**Records shown:**
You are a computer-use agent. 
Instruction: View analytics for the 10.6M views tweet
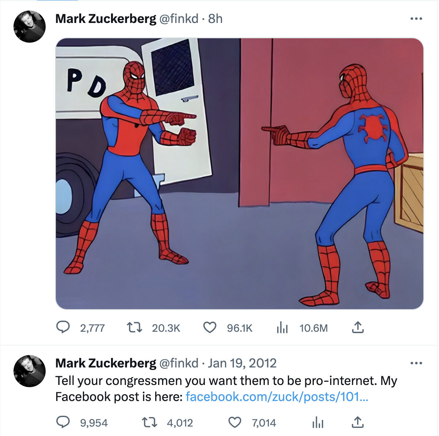click(282, 328)
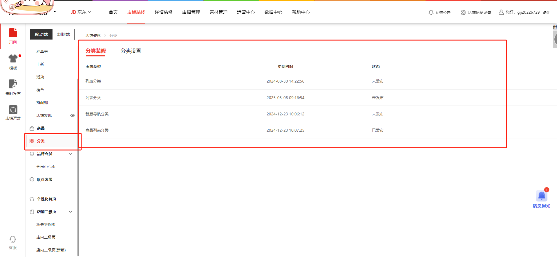Switch to 移动端 mobile mode
557x257 pixels.
[x=41, y=35]
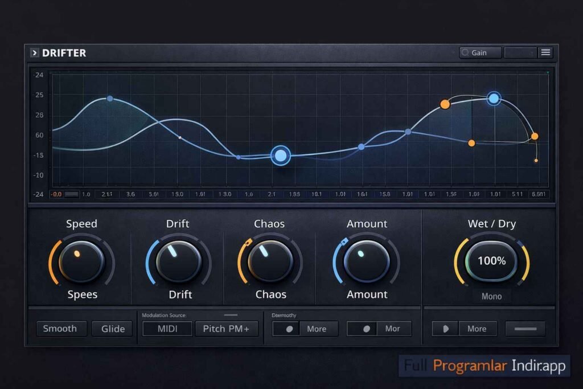Click the dash button at bottom right
This screenshot has height=389, width=583.
tap(525, 329)
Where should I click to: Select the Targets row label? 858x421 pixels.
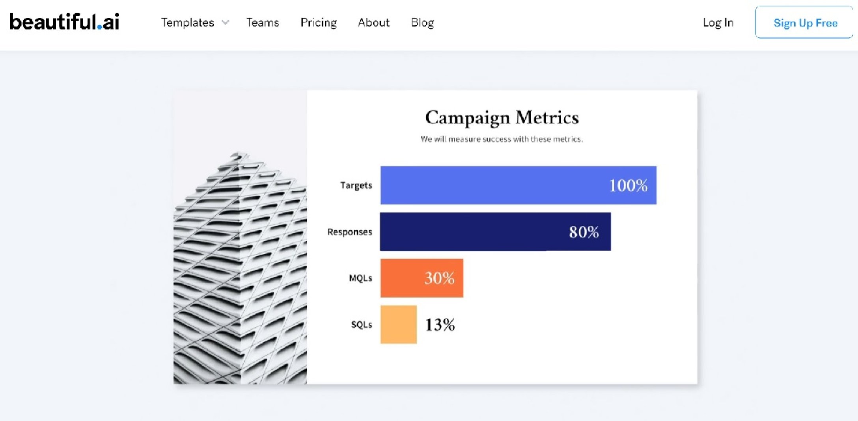pyautogui.click(x=356, y=185)
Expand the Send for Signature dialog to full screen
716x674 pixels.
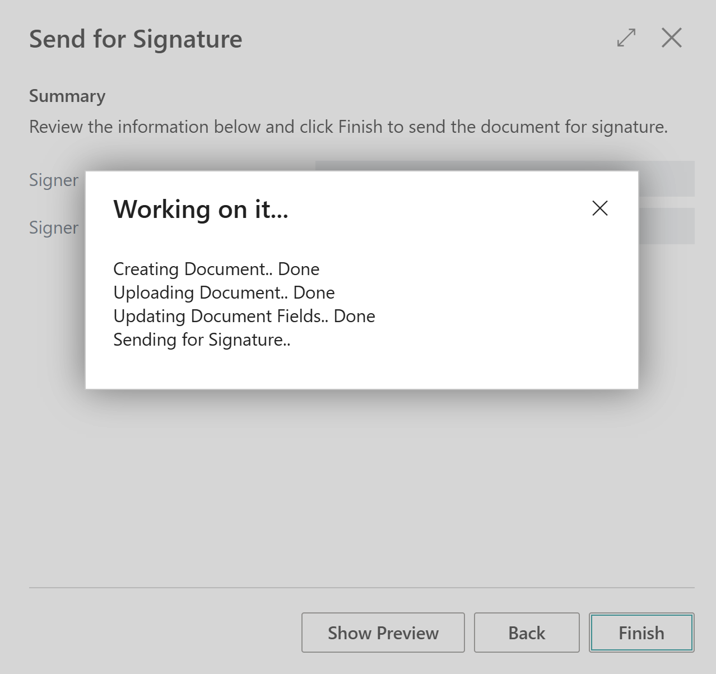tap(626, 38)
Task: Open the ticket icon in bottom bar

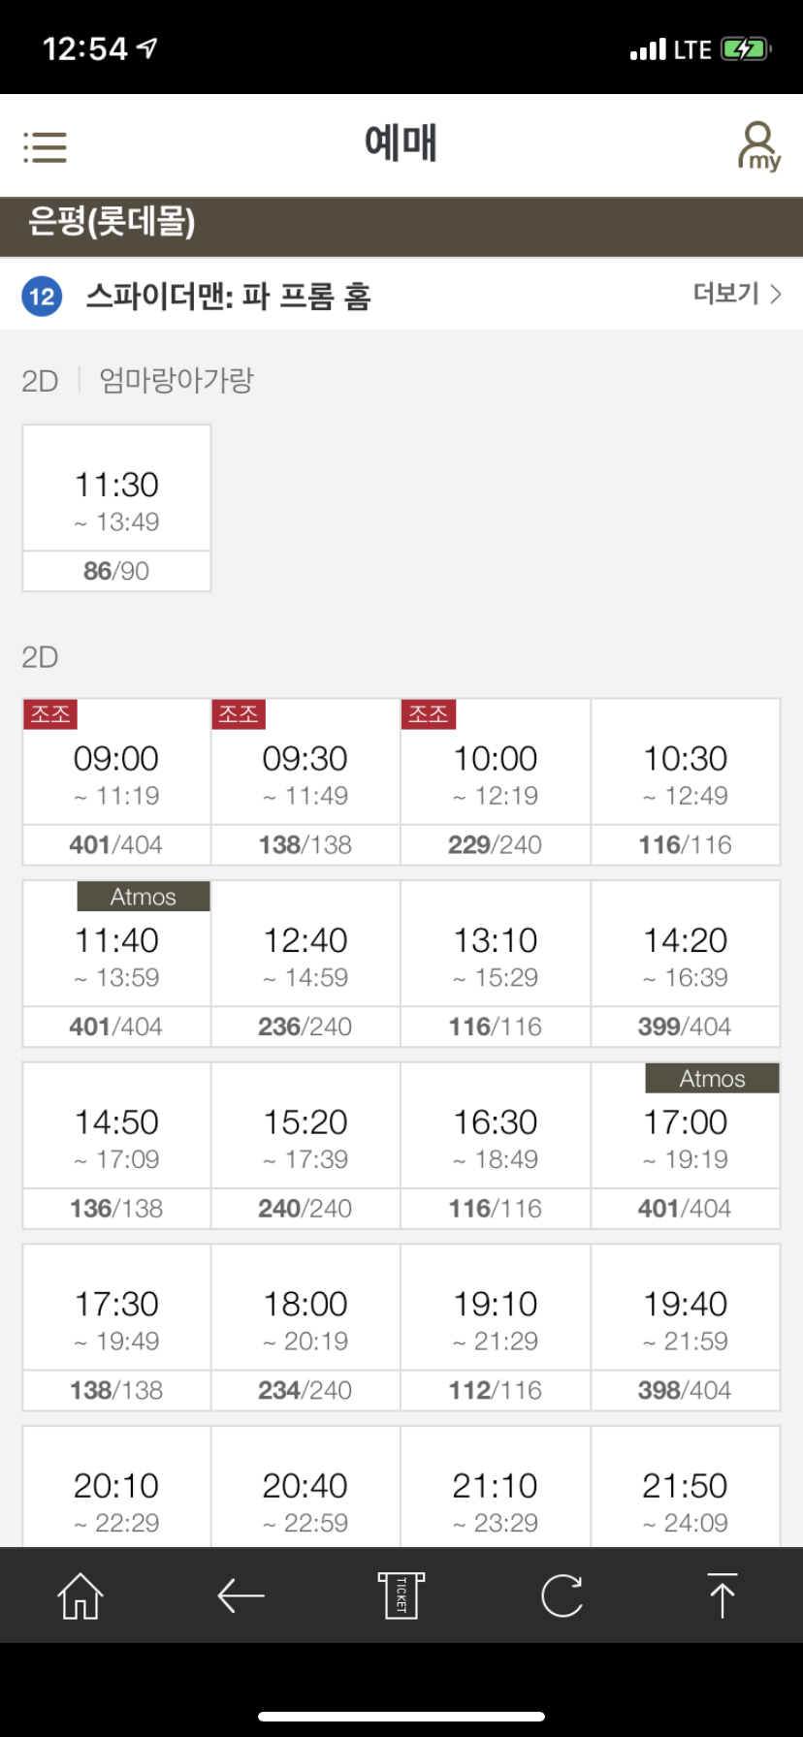Action: tap(401, 1595)
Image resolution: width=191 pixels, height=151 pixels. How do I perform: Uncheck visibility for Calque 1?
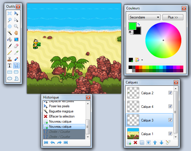point(170,134)
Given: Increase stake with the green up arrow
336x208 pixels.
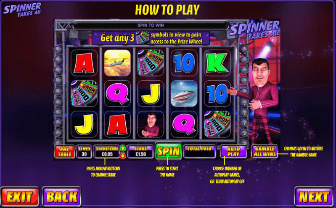Looking at the screenshot, I should point(123,148).
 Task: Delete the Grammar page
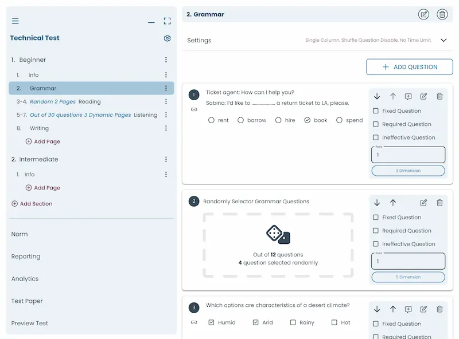pos(442,14)
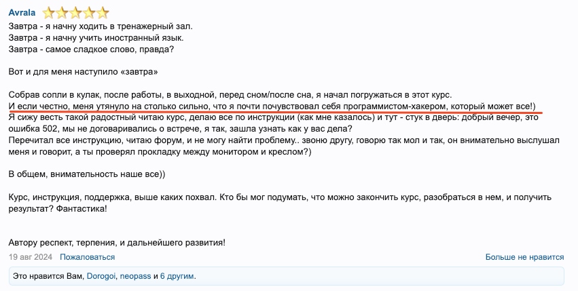This screenshot has width=578, height=291.
Task: Click the red-underlined programmer-hacker sentence
Action: pos(272,106)
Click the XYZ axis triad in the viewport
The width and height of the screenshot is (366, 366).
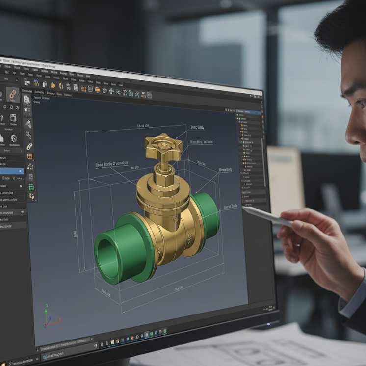(47, 316)
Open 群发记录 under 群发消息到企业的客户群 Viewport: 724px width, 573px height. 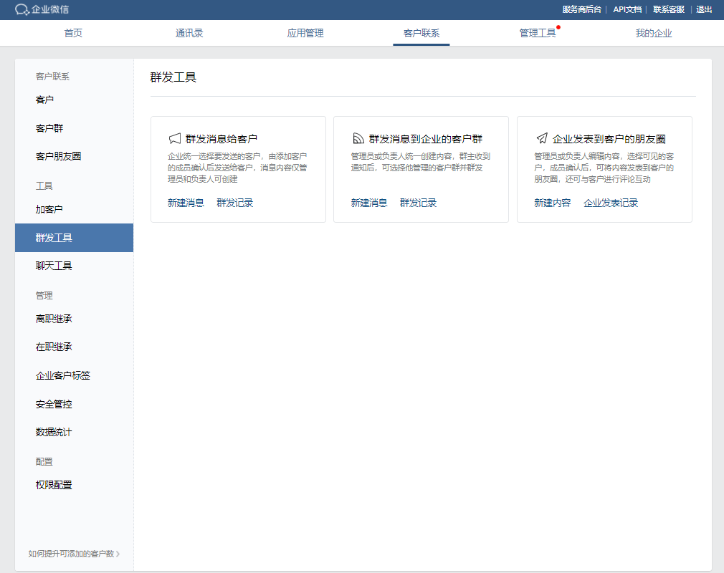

**Your objective:** Return each record as written, minus its images.

**Solution:**
You are a computer-use agent. 
Instruction: View analytics for the 10.6M views tweet
click(282, 328)
Switch to 移动端 mobile mode
557x257 pixels.
[x=41, y=35]
Click the dash button at bottom right
This screenshot has height=389, width=583.
tap(525, 329)
Where should I click to: Select the Targets row label? 858x421 pixels.
pyautogui.click(x=356, y=185)
Expand the Send for Signature dialog to full screen
716x674 pixels.
tap(626, 38)
Task: Open the ticket icon in bottom bar

Action: tap(401, 1595)
Image resolution: width=191 pixels, height=151 pixels. How do I perform: Uncheck visibility for Calque 1?
point(170,134)
Given: Increase stake with the green up arrow
336x208 pixels.
Looking at the screenshot, I should point(123,148).
 Task: Delete the Grammar page
pos(442,14)
This screenshot has width=578, height=291.
Task: Click the red-underlined programmer-hacker sentence
Action: pos(272,106)
Click the XYZ axis triad in the viewport
The width and height of the screenshot is (366, 366).
(47, 316)
Open 群发记录 under 群发消息到企业的客户群 Viewport: 724px width, 573px height. 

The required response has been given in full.